He will no doubt claim he's using it to pay interest on government debt. Five things follow. First, that's a one off cost. Most of the extra cost is in index linked bonds and as inflation tumbled this year so will that cost, but tax revenues will remain 10% higher despite that.

That's because inflation, which determines the cost of these bonds is going to disappear but absolute price levels which determine tax revenues are going to remain inflated by 10% or more. So money to pay nurses is available, after all.

Second, most of that extra interest cost won't be paid for 15 years because of the way the index-linked bond system works: almost all this extra expense is paid when these bonds are redeemed and on average that's in more than 15 years time.

Third, Barclay is ignoring that roughly one third of all government interest costs goes straight back to the government because it owns one third of the UK national debt. It's terribly convenient for him to ignore a little detail like this.

Fourth, he ignores the fact that the government could save almost £40bn in interest by stopping payment of interest on the funds effectively gifted to commercial banks as a result of quantitative easing. It's in the government's power to do so, but they prefer paying bankers to nurses.
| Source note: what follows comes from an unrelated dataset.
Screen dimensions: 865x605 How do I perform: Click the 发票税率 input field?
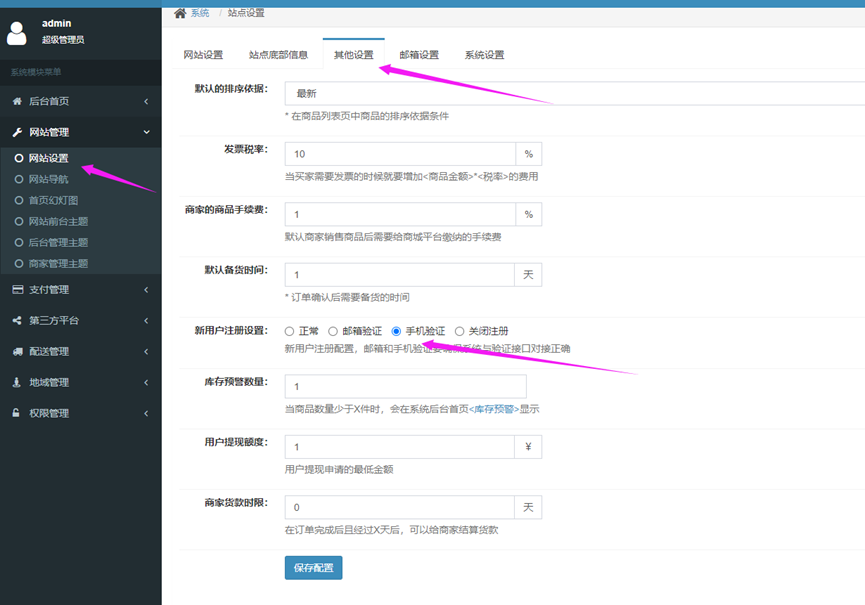400,154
Fifth, the interest rate the government has to pay could be brought down by the government telling the Bank of England to reduce its base interest rate, which it has the power to do. But, again, it prefers to pay interest to the already wealthy than pay nurses a fair rate of pay.
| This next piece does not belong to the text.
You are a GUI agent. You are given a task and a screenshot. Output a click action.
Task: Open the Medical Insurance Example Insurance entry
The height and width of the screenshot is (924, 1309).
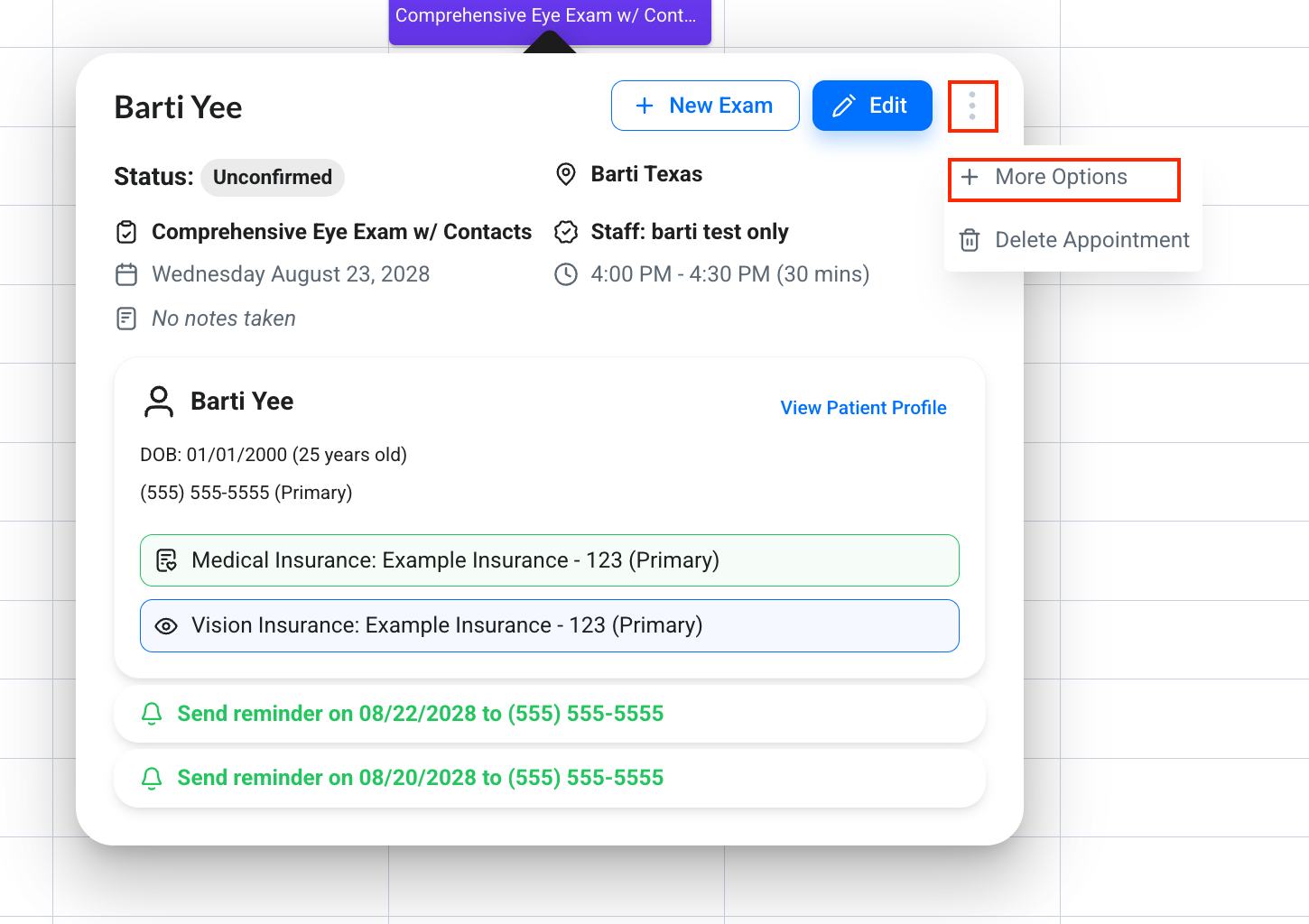tap(550, 560)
My point is threefold then. Firstly, the additional money to pay nurses is available: inflation and the tax system essentially guarantee that fact.

Secondly, instead of using the additional money available to it to pay nurses the government is instead  deciding to pay more interest on its debts, when the vast majority of that additional interest cost could be avoided by it.

So, thirdly, the government is consciously deciding to prefer paying bankers to paying nurses at this moment, but that is not by necessity. That is the choice it is making as part of the economic civil war it has declared on the people of this country.

And there is of course the other essential point that Barclay misses altogether, which is that paying the nurses' (and teachers', and ambulance workers') pay rises pay for themselves.

That's because roughly 40% of the pay rise comes back in tax and national insurance the moment the payment is made, and tax is also paid every time the additional money paid to nurses is spent by those who benefit from that additional spending throughout the economy.

So, in fact, paying the nurses does in itself raise the additional taxes needed to pay the nurses (and others) what they are due right now. But Barclay either does not know that or does not want to know that.

Either way, he's choosing to impose misery on the country right now when none is required. That's the Tory way of pursuing class warfare, which is what is going on, with the Tories wanting wealth to win over meeting need. It's a callous politics that we're all suffering.